Lily Of The Valley Identification:
Lily Of The Valley is a perennial plant native to Europe but commonly grown in gardens in the U.S. and Canada from where it sometimes escapes into the neighboring countryside.
A slender, creeping rootstock produces two oblong-elleptic, pointed, basal leaves up to 1 foot long. Their
bases sheathe the bottom of the flower stalk, which bears at the top a one-sided raceme of white, bell-shaped flowers.
Family: Liliaceae (Lily family)
Other Names: May Lily, May Bells
Flowers: May – June
Parts Used: Leaves & roots
Habitat: Europe, but widely cultivated in the U.S. and Canada.
Constituents: Cardiac glycosides (including convallatoxin, convalloside, and gluconvalloside), saponins, flavonoids, asparagin.
Properties: Antispasmodic, Cardiac, Diuretic, Laxative.

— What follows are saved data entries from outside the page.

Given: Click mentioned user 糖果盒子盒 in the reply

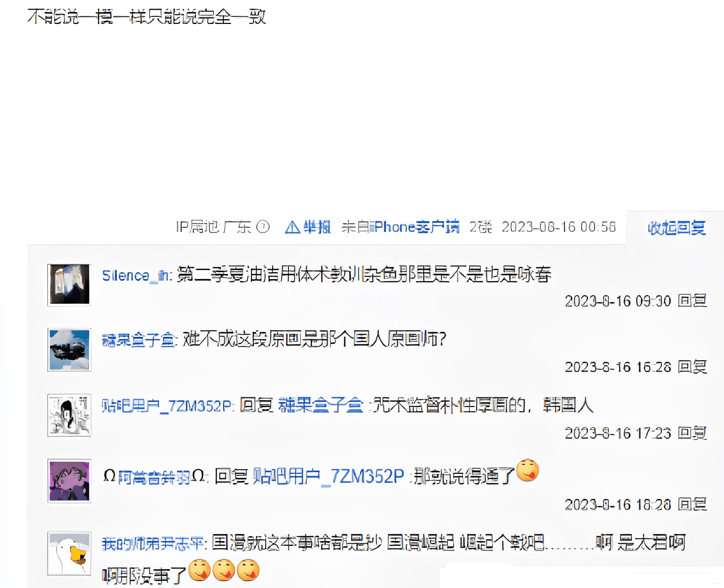Looking at the screenshot, I should (321, 405).
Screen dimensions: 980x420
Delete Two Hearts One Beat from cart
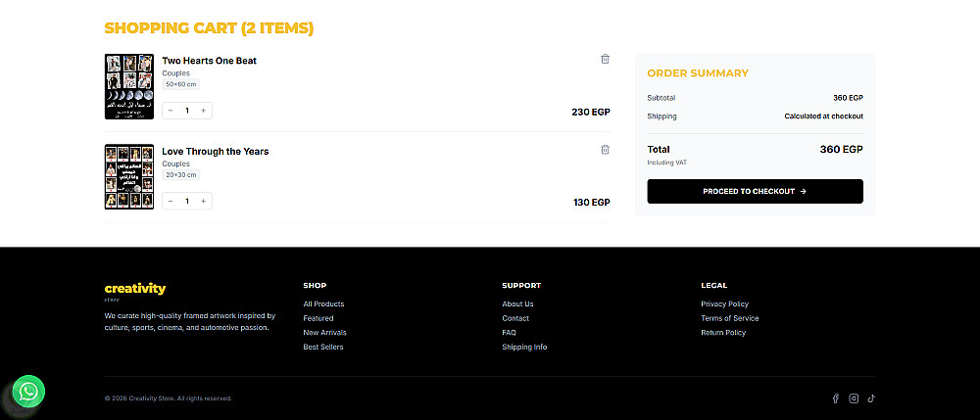pyautogui.click(x=605, y=59)
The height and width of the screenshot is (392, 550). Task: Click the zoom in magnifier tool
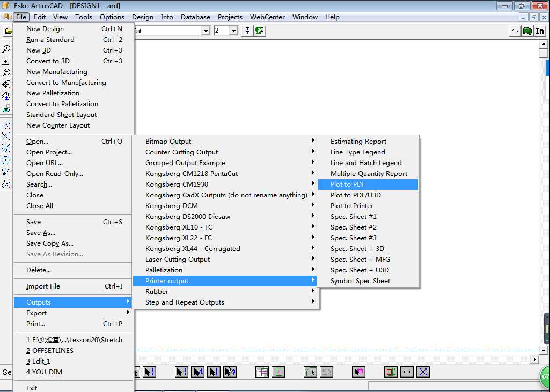pos(6,49)
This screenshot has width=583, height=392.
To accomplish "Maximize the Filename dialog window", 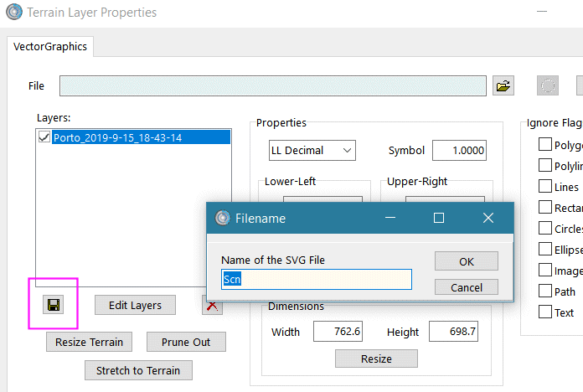I will coord(438,218).
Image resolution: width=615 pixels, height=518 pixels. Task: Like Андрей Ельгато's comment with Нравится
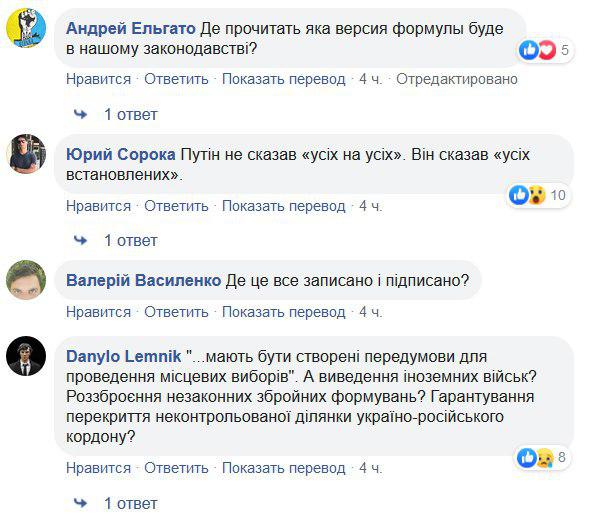point(99,79)
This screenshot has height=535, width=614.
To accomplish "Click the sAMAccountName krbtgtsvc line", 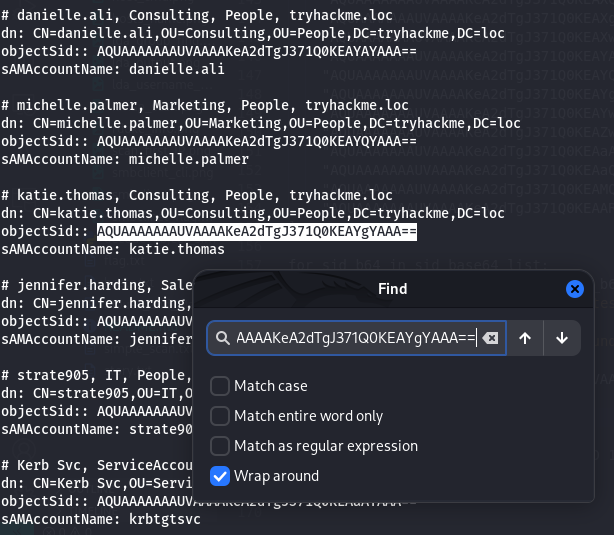I will pyautogui.click(x=100, y=519).
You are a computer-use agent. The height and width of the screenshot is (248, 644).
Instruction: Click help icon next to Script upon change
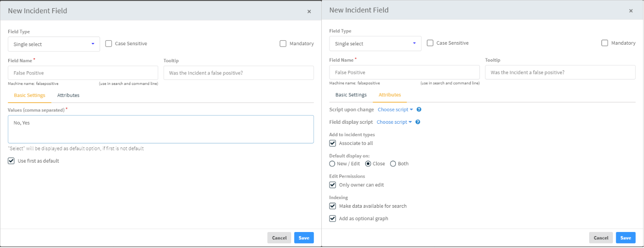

Main Uses: This herb, like the Foxglove (Digitalis) contains cardiac glycosides which increase the strength of the heart beat while slowing and regulating its rate without putting extra demand on the coronary blood supply. But with Lily Of The Valley, the active cardiac glycosides are released sequentially rather than all at once and are readily excreted by the kidneys, so avoiding the kind of toxic build up that can happen when taking Foxglove or its isolated glycoside, digoxin.
The flavonoids in the plant encourage the arteries to dilate while the asparagin acts as a diuretic, helping the body to void excess fluid. Thus the herb can be used safely if there is high blood pressure.
Preparation And Dosages:
Infusion: 1/2 oz of herb to 1 pint of boiling water is taken in tablespoonful doses.
Root Tincture: Fresh – (1:2), recently dried – (1:5), 65% alcohol, 5 to 20 drops.
Warning RESTRICTED: This plant is poisonous. Improper administration could result in TOXIC effects.